CCS to compete with renewables ‘as early as the 2020s’
Fossil fuel power generation with carbon capture and storage (CCS) has the potential to compete cost-effectively with other low-carbon forms of energy in the 2020s, according to a report published today.
Commissioned as a collaboration between the Department of Energy and Climate Change (DECC), the Crown Estate and industry members, the report claims the sector will be able to generate electricity at an average cost approaching £100 per MWh by the early 2020s, and at a cost significantly below £100 per MWh soon after.

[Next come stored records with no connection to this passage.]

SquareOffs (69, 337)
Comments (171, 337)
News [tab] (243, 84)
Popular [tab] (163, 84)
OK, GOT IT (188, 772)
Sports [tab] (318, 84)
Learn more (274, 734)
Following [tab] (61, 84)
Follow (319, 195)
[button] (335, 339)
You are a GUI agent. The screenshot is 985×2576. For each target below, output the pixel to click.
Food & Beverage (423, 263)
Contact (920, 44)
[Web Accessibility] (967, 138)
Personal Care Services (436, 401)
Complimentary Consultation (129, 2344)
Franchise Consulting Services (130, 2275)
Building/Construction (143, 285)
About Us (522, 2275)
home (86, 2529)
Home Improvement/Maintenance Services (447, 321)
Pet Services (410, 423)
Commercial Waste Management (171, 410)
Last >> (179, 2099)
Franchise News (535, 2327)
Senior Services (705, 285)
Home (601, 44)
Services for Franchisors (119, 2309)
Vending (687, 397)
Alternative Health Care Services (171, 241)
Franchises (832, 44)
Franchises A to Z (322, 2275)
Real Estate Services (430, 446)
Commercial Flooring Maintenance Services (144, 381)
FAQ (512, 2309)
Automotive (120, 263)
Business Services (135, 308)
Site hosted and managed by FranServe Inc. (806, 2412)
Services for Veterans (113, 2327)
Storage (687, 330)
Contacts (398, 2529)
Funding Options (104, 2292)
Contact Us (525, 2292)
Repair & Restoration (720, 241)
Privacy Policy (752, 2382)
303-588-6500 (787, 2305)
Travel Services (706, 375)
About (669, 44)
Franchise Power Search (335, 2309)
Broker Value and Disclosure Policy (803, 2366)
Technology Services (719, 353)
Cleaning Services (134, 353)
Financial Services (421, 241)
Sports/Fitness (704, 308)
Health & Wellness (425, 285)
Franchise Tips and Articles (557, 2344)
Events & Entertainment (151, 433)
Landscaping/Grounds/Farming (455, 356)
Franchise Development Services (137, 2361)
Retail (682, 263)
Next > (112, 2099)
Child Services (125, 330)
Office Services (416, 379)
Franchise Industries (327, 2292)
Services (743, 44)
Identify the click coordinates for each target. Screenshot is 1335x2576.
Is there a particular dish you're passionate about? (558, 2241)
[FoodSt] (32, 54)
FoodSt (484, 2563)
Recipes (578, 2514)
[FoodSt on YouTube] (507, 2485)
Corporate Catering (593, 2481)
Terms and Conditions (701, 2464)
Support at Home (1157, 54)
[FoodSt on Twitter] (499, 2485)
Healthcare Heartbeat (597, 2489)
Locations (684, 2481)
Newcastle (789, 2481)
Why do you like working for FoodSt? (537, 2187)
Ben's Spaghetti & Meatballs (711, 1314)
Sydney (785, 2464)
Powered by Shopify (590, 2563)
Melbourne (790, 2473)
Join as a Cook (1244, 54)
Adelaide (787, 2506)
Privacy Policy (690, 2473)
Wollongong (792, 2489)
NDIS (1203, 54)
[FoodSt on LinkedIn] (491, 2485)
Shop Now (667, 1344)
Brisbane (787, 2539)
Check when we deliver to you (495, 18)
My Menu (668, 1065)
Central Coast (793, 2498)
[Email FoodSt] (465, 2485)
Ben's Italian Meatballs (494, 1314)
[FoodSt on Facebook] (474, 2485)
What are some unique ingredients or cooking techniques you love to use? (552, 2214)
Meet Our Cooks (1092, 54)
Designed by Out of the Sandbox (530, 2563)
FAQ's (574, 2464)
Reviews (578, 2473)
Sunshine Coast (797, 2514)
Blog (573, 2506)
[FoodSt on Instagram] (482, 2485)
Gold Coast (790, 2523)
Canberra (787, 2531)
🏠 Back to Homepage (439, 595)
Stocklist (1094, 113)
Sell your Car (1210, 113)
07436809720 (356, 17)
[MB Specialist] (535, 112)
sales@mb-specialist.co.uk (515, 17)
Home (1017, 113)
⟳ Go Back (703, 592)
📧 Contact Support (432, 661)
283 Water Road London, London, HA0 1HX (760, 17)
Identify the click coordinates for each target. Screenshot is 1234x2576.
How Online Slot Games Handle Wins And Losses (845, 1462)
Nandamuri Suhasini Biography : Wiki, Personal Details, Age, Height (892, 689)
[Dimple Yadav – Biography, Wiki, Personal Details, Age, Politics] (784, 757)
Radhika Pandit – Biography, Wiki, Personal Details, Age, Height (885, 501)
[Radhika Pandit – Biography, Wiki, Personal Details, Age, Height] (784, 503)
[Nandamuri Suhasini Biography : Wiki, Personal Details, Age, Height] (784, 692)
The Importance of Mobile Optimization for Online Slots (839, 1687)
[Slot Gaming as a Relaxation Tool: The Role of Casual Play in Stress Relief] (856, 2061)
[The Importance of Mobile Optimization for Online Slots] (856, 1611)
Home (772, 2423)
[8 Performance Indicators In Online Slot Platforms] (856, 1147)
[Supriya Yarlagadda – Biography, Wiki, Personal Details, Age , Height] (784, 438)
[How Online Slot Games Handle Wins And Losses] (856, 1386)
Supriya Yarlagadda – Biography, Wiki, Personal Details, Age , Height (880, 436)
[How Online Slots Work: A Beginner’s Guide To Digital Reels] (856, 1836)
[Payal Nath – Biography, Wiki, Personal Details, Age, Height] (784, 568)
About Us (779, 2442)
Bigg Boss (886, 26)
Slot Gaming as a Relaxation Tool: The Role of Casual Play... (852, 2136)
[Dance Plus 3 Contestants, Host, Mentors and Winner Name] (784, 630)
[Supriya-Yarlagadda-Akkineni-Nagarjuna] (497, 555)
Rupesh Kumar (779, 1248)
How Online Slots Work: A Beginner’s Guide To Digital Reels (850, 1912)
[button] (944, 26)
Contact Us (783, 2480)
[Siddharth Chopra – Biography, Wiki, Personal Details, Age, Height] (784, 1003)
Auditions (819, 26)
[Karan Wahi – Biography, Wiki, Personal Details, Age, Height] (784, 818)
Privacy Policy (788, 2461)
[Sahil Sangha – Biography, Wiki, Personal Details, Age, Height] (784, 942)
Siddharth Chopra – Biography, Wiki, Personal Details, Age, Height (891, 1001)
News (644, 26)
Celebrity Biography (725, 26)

The report states that reductions in the cost of CCS electricity can be achieved in the early 2020s through investment in large offshore CO2 storage clusters, by supplying multiple onshore CO2 emitters and with investment in large, shared pipelines with high usage.
In the early 2020s, progressive improvements in CO2 capture technology capacity should be available at large power stations, according to the report.
A reduction in the cost of project capital through a set of measures will reduce risk and improve investor confidence in the sector.
In addition, the exploitation of potential synergies with CO2 based enhanced oil recovery in some Central North Sea oil fields would also help, according to the report.
The Secretary of State for Energy and Climate Change Edward Davey claimed the report’s findings demonstrated great potential for the future of the industry.
“By bringing its costs down, CCS can be cost competitive with other low carbon technologies as early as the 2020s. Deployment at scale will bring investment and jobs, not just to the power sector but across the whole supply chain, including our offshore oil and gas industries,” he said.
Crown Estate director of energy and infrastructure Rob Hastings added: “With many of the UK’s fossil fuel plants set to be decommissioned soon and with challenging EU targets for carbon reductions, its welcome news that CCS looks set to compete as a major player in the nation’s low carbon future.”